I am telling you this because I wanted us to not be fooled into thinking that Zen practice is something that happens just here on the cushion. This is the safe lab, this is the lab section of life, where you have your protective gear on, where you can experiment without having too much to fear. Whatever we find out in the lab, we have to take out into the world, into that world that has suffering, suffering in all kinds of shapes and forms, and learn how to deal with it, how to act, how to not turn away. How do we not turn away? I remember old friends who gave me a book by the title of “Not turning away” and my friend’s inscription on the first page reads “as if we had a choice”.
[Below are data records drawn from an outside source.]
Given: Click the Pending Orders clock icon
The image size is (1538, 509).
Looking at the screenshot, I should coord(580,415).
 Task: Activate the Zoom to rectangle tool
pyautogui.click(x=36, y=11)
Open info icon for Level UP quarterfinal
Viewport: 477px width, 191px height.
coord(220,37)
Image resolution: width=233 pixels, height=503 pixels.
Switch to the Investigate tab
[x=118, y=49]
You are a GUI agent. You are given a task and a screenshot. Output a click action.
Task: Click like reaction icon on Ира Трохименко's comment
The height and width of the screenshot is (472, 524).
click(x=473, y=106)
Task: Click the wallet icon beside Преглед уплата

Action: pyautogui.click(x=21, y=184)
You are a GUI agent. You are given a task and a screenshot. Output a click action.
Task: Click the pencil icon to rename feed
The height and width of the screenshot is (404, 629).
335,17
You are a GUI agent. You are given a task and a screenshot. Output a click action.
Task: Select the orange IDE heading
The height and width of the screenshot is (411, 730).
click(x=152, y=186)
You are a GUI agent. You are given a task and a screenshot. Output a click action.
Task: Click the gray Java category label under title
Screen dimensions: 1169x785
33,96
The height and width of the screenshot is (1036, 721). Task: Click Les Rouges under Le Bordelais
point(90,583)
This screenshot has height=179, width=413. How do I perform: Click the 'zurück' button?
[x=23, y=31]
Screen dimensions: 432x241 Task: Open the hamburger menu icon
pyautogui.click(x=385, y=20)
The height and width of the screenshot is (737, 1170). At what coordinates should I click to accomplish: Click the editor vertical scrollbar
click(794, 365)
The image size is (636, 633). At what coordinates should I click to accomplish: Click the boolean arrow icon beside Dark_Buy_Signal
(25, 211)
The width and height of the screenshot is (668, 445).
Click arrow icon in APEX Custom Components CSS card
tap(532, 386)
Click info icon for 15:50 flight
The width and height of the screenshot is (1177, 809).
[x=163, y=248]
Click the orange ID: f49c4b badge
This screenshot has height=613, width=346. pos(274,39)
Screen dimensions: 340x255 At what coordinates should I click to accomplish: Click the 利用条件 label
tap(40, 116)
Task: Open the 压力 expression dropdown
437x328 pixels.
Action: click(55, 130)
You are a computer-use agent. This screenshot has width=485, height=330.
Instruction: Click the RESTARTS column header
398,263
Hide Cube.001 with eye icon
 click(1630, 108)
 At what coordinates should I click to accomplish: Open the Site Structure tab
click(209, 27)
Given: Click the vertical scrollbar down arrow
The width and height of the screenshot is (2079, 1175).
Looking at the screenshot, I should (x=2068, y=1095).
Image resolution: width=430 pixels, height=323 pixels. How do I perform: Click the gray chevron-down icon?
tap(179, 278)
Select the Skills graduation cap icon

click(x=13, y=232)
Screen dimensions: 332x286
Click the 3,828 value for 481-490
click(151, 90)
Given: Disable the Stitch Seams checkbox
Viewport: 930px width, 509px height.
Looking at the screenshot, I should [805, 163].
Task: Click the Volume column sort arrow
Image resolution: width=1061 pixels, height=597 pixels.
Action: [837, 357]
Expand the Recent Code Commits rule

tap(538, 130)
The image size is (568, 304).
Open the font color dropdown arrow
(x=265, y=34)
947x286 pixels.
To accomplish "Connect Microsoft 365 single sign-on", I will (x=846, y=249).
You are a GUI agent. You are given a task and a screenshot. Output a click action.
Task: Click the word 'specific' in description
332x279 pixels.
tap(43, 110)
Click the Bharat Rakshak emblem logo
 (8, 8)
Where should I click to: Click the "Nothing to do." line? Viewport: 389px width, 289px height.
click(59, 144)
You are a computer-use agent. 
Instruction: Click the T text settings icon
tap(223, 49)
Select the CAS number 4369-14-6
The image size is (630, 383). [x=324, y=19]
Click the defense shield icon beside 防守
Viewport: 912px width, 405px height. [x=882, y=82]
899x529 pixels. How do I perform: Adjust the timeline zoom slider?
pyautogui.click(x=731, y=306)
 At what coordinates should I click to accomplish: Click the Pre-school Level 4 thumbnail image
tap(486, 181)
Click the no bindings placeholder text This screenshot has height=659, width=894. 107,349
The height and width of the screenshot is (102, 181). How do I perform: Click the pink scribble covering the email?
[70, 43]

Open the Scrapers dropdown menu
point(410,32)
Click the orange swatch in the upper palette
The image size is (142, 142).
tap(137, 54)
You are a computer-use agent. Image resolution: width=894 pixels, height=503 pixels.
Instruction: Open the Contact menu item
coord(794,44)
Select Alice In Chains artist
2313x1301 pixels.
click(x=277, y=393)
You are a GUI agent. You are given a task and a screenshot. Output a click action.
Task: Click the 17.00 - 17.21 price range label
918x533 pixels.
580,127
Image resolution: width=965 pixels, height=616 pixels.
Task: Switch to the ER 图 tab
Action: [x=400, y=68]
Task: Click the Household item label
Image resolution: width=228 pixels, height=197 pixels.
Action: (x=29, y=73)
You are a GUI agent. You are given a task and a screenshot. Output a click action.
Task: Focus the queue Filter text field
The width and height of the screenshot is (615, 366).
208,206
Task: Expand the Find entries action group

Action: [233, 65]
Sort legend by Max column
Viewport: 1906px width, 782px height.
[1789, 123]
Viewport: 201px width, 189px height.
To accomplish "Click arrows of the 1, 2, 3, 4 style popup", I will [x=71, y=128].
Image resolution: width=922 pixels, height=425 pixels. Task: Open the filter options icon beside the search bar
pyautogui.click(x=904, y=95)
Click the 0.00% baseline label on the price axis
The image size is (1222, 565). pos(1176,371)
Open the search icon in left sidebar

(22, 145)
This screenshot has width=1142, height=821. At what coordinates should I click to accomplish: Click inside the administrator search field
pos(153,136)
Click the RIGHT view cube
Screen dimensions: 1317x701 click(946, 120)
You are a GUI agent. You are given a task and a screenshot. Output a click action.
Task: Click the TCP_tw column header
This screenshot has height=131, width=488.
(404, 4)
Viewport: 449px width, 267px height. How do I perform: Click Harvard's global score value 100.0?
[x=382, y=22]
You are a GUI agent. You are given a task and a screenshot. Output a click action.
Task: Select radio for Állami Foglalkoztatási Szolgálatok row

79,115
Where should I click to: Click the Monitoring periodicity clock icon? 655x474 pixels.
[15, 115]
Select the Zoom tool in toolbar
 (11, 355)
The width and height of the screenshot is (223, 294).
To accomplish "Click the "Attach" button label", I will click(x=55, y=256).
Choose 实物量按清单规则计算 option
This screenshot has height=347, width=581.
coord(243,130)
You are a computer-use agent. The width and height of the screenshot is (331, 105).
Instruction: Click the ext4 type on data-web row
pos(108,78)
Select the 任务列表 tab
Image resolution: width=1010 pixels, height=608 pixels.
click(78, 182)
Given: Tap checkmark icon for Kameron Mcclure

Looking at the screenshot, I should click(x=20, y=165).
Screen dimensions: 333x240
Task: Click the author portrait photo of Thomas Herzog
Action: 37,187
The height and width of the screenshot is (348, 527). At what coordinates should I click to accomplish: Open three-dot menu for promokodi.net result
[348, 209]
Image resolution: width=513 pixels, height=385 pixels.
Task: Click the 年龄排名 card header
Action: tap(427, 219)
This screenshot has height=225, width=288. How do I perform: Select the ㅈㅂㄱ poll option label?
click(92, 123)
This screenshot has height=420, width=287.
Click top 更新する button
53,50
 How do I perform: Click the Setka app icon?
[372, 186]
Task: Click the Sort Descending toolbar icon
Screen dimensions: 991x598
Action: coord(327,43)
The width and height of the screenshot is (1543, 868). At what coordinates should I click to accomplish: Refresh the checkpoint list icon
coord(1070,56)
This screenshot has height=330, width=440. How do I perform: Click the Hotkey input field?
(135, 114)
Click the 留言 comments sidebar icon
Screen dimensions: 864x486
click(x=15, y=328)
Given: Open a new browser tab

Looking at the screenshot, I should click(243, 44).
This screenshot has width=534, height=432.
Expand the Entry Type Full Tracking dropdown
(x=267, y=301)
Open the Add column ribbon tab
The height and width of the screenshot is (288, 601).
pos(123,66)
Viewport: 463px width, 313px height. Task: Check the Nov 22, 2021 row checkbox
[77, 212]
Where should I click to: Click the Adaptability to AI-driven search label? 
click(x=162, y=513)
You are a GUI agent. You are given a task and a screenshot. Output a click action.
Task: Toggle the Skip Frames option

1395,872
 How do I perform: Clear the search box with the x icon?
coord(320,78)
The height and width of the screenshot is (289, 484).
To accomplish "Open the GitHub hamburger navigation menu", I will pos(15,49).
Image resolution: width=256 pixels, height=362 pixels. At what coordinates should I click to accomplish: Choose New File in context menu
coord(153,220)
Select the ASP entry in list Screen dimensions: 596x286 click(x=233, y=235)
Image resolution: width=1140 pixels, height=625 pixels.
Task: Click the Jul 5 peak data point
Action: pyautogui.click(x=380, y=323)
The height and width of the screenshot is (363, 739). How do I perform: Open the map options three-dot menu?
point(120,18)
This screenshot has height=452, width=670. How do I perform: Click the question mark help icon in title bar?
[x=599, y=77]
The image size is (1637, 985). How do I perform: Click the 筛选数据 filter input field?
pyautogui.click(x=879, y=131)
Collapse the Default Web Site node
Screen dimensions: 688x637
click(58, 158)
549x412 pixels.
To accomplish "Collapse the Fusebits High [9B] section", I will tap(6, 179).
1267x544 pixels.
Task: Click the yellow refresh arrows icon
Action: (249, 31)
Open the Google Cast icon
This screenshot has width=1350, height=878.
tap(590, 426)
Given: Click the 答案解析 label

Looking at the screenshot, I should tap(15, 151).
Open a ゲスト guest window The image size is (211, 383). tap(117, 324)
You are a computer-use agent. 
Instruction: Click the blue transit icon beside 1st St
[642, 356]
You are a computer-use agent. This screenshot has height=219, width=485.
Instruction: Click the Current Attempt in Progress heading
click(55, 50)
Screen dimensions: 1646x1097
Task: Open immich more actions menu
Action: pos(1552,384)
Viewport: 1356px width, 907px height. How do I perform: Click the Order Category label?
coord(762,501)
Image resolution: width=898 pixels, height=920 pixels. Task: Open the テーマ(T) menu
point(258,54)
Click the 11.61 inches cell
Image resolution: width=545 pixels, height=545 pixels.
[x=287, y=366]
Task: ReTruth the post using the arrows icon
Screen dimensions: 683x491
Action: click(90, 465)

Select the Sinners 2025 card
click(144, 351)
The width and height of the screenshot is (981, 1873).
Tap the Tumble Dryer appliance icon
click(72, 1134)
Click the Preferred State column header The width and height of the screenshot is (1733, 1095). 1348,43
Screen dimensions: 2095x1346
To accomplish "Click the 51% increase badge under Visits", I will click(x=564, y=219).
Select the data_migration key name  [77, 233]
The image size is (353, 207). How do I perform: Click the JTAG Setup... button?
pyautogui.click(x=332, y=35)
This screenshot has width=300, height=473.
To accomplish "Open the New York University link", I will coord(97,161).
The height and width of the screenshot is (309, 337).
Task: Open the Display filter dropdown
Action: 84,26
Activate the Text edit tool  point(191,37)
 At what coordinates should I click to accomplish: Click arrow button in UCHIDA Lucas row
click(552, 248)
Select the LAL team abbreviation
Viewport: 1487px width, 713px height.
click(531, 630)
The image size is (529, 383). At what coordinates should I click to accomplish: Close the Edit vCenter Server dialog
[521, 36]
So, fellow Zen people, fellow humans, friends, thank you for taking time out of your lives to come here and to share it with us. What we have been reminded of all the time, and what Joshu Roshi always stresses: no matter where you are, no matter what you do, even the slightest, smallest possible amount of time of your lives – don’t let it pass by without having been lived 100 percent. Roshi is 105 years old on April 8, and he has shown us how to do that, but nobody can do it for us, nobody can do it for you but yourself. Let us live that, let’s live the plus, let’s live the minus, let’s not leave anything, anybody, any time, any place out – learn to embrace everything without discrimination.